## SOURCE TEXT
Lacus Mortis is a plain of lava that fills a crater with no name. And the most conspicuous floor feature is also unnamed, although often called the Bürg Fault, just as the nearby rille is the Bürg Rille. The LRO QuickMap altimetry tool shows that the right side of the fault rises about 350 m above the left side. Further down the feature, including beyond the sharp right angle turn, the high side switches to the left side, which rises about 60 m above the opposite side. Now look at the Bürg Rille in the area between the S in Lacus and the R in Rimae - near the top the right side is 60 m or so higher than the left, but down near where the S in Lacus is both sides of the rille are about the same height. In other words, the block of land between the fault and the rille is tilted up, with the side nearest Bürg being higher than the part closer to the Lacus Mortis crater rim. Now figuring out exactly why this happens will take more work, but LRO altimetry lets us map surface variations that otherwise we wouldn't be aware of. One other subtle feature in this area. Notice the light spot of the Lacus floor near the top end of the fault? On QuickMap that is seen to be a patch of lava with fewer impact craters and a smoother surface than the other parts of the lacus. It is an awfully big deposit to be impact melt, and there is little evidence of much elsewhere, so it may be a younger lava flow that erupted from the thrust fault associated with the mare ridge that bounds it.

## DATA SHOWN
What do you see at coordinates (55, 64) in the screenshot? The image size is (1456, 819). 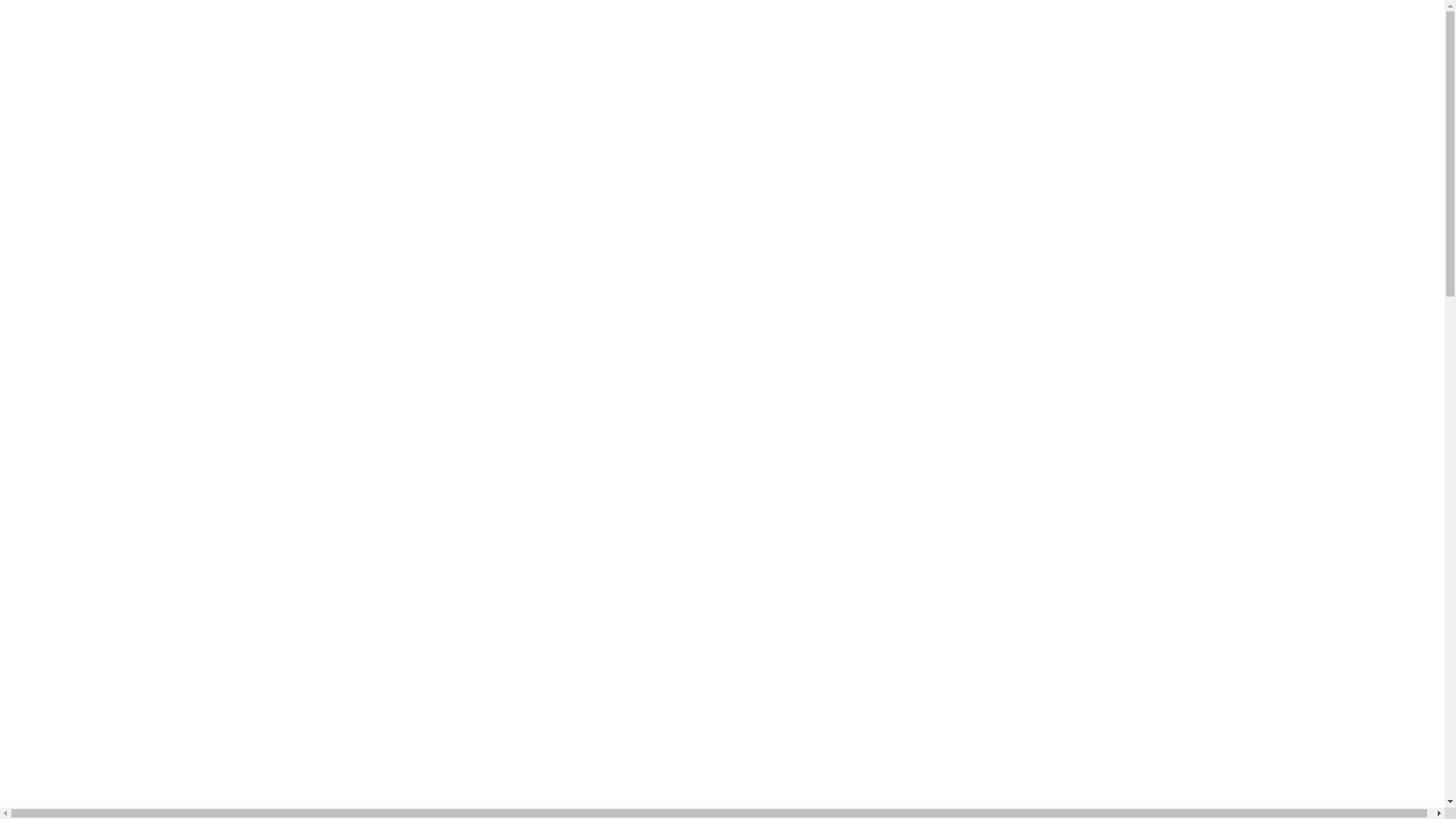 I see `'LOGIN'` at bounding box center [55, 64].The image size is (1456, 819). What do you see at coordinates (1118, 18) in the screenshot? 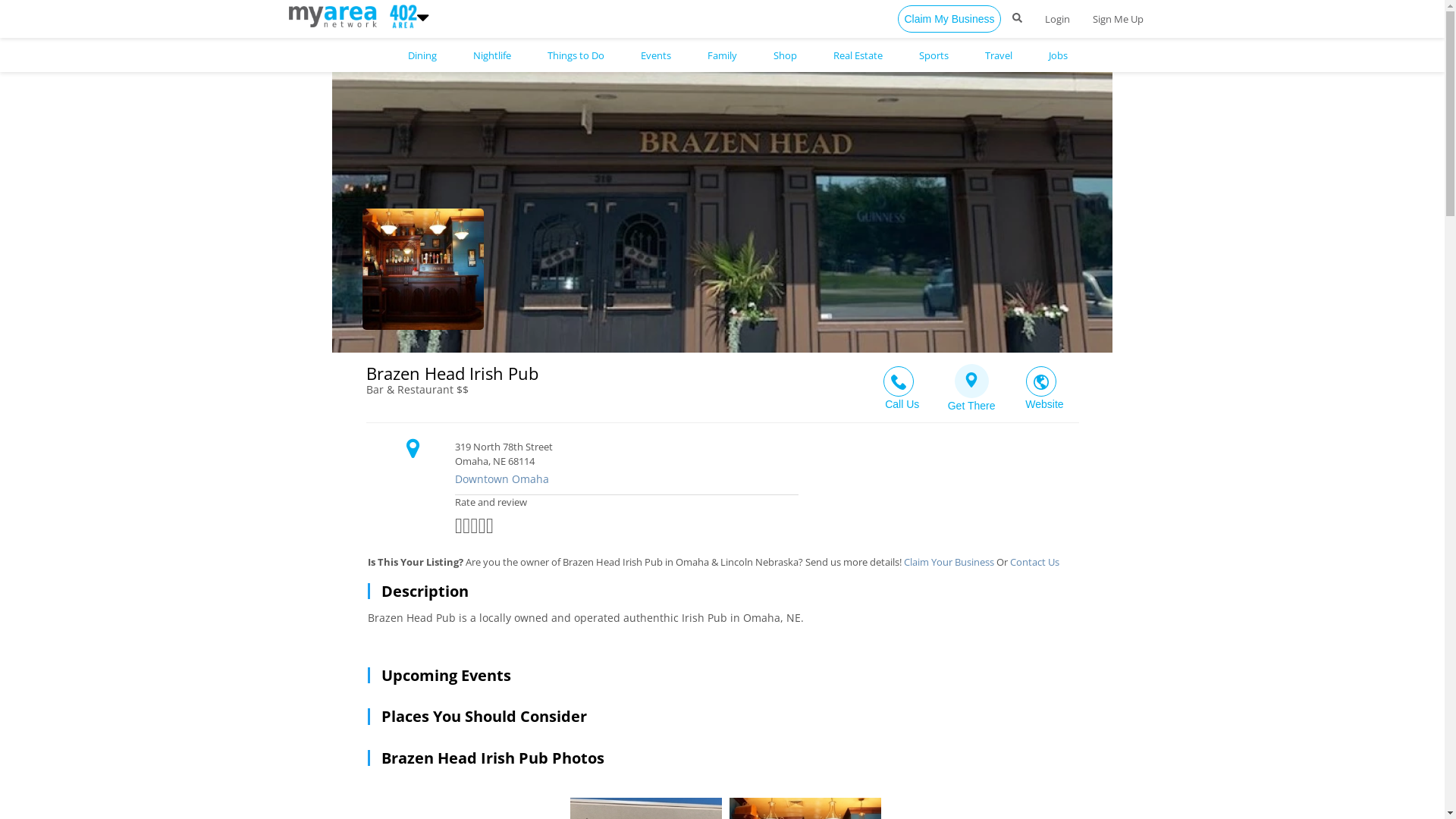
I see `'Sign Me Up'` at bounding box center [1118, 18].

## WHAT IS BEING ASKED
From the passage on Lacus Mortis, list every height difference it gives in meters, with the side that rises higher for each.

## RESPONSE
- Bürg Fault: the right side rises about 350 m above the left side.
- Further down the fault, including beyond the sharp right-angle turn: the left side rises about 60 m above the opposite side.
- Bürg Rille, near the top: the right side is 60 m or so higher than the left.